Las erratas son viejas conocidas de los periodistas. Los
estudiosos del tema aseguran que ellas acechan al texto desde el mismo debut
del lenguaje escrito. Tipógrafos, editores y correctores figuran entre sus
víctimas favoritas. Lo peor es que el empeño por exterminarlas no parece
exhibir grandes progresos, pues se niegan a desaparecer. En efecto, las muy
pícaras se camuflan y saltan como liebres en cualquier escondrijo del párrafo.
Ningún periódico puede vanagloriarse de estar ajeno a las
erratas. Alfonso Reyes, el mexicano ilustre, las definió como «especie de
viciosa flora microbiana siempre tan reacia a todos los tratamientos de la
desinfección». Y el gran poeta chileno y Premio Nobel de Literatura, Pablo
Neruda, las agravió con esta peyorativa imagen: «Son como las caries de los
renglones».
Algunas erratas son muy simpáticas. Como aquella en la que
un diario reprodujo un poema que decía en uno de sus versos: «Siento un fuego
atroz que me devora». Solo que la o de
atroz fue cambiada por una insultante a.
El cambio de letra, además de provocar un desastre ortográfico, le
introdujo al término un significado como
para desafiar a duelo a cualquiera.
En ocasiones, una errata le ha costado el empleo a su
comisor. Se suele citar una que tuvo por mártir a un cronista social. El
hombre, consumado especialista en el arte de la «guataquería», quiso halagar a
la hija del propietario del periódico con una nota en la que le deseaba «una gran dicha». Pero un duende cambió la d
por la p, y, bueno…, ¡imagínense!
Un caso similar lo cuenta el novelista Manuel Ugarte. Según
él, un reportero intentó lisonjear a una vanidosa dama habanera con esta
cursilería: «Basta escribir su nombre, Mercedes, para que se sienta orgullosa
la tinta». Solo que en lugar de tinta escribió tonta. ¡Lo pusieron de patitas
en la calle!
También fue embarazosa la situación de un crítico que dedicó
su último libro a una condesa. Para ella escribió en la presentación: «Señora, está de más decirle que su exquisito
busto conocemos muy bien todos sus amigos». Pero ocurre que donde dice busto
debió ponerse gusto. Y se formó la gorda.

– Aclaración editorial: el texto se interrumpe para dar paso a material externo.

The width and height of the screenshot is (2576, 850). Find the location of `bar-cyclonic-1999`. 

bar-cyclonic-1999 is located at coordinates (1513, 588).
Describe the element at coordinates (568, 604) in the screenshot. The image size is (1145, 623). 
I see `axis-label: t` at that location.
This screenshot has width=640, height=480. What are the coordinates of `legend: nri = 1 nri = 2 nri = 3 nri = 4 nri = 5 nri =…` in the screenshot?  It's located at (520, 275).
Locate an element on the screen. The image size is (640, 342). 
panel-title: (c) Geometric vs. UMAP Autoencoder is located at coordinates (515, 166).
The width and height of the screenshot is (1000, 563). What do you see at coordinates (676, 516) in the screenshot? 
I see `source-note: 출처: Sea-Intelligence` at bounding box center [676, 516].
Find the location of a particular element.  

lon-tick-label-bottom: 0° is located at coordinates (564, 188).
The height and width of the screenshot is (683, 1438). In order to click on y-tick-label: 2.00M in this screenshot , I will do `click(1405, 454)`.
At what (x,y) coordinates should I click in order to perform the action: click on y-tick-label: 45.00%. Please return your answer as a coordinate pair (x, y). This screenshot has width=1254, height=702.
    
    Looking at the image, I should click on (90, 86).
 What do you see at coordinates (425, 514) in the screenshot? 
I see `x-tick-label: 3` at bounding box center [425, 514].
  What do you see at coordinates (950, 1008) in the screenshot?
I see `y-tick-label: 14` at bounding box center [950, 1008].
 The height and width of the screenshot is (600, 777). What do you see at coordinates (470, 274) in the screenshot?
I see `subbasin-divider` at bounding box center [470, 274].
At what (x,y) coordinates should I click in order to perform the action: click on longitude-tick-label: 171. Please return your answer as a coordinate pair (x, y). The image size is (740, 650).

A veces, la ausencia de una tilde puede provocar el caos.
Como aquel diario que publicó un clasificado donde se solicitaba «una
secretaria con ingles», en lugar de «con inglés». O como la gacetilla donde
alguien escribió «lúgubre viaje», pero se lo cambiaron por «legumbres viejas».
Al final del texto decía, poético: «Hay una humedad de sal mojándonos las
ojeras». Sin embargo, se la variaron por «hay una humedad de sol mojándonos las
orejas».
En materia de titulaje, los disparates no han sido menores.
Un periódico canario encabezó así un suelto relacionado con cierta enfermedad
bovina: «Las vascas locas», cuando debió decir «Las vacas locas». Tan pronto se
enteraron, las féminas de esa región española pusieron el grito en el cielo.
Otras erratas periodísticas divertidas son estas: la del
«Banco Español de Cerdito» (por crédito); la dama que lanzaba a su amado
miradas de «apasionada ternera» (por ternura); la demanda de trabajo en la que
se buscaba a alguien para cuidar «persianas mayores» (por personas); o el
santoral que anunciaba en primera plana el Día de la Purísima Virgen, pero la r
se cambió por una insultante t… ¡y se formó la de San Quintín!